MENGENAL PENYAKIT HATI, PENYEMBUHAN, DAN KESEHATANNYA
MENGENAL PENYAKIT HATI, PENYEMBUHAN, DAN KESEHATANNYA (TAZKIYATUN NAFS BAB 13)*)
Penyucian jiwa terdiri dari dua sisi penting, yaitu takhliyah (mengosongkan jwa dari berbagai sifat tercela) dan tahliyah (menghiasinya dengan berbagai sifat terpuji).
Setiap anggota tubuh diciptakan untuk suatu fungsi tertentu, sedangkan sakitnya anggota tubuh itu adalah bila tidak berfungsi sebagaimana semestinya. Sakitnya mata adalah ketidamampuannya untuk melihat.
Begitu pula sakitnya hati adalah tidak berjalannya fungsi hat sesuai tujuan penciptaannya, yaitu menyerap ilmu, hikmah dan ma’rifah mencintai Allah, beribadah kepada-Nya, merasakan kenikmatan mengingat-Nya (berzikir) & lebih mengutamakan semua itu daripada semua keinginan lain.
Dalam bersikap terhadap harta ambl sikap pertengahan, keseimbangan antara tabdzir (sikap terlalu berlebihan) dan taqtir (terlalu pelit). Untuk mengetahui pertengahan, perhatikanlah perbuatan yang disebabkan oleh akhlak yang terlarang.
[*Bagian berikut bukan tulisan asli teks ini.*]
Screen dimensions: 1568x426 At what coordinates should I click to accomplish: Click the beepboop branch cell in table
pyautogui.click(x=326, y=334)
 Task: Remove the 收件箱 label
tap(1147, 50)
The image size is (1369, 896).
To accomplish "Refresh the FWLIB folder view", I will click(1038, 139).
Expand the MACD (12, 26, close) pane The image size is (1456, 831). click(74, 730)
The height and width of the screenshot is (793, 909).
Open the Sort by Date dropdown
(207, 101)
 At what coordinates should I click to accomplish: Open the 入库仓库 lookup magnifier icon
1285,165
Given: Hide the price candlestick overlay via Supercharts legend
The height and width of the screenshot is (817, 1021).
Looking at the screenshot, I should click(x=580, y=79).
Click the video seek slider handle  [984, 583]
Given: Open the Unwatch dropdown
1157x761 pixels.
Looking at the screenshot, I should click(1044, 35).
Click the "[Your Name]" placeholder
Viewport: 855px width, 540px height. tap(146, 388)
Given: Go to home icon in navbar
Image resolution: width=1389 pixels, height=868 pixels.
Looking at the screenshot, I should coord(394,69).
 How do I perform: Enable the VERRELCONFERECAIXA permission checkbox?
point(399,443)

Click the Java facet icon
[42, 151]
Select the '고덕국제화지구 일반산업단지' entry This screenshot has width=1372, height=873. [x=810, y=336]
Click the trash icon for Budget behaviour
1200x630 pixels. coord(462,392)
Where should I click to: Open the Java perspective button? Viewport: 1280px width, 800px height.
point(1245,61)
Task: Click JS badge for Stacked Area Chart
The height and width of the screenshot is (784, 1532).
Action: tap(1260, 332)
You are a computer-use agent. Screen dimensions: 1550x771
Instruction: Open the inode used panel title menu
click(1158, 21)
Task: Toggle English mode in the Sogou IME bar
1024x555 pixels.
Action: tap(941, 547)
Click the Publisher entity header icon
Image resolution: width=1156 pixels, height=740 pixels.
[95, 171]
Jika perbuatan itu terasa lebih mudah dan lebih enak bagi diri Anda daripada lawan perbuatan, maka Anda telah didominasi oleh akhlak terlarang yang membuahkan perbuatan itu, seperti halnya jika menahan dan menumpuk harta, lebih terasa enak dan mudah bagi Anda daripada mendermakannya kepada orang yang berhak menerimanya. Ketahuilah bahwa Anda telah didominasi oleh akhlak bakhil (sifat pelit).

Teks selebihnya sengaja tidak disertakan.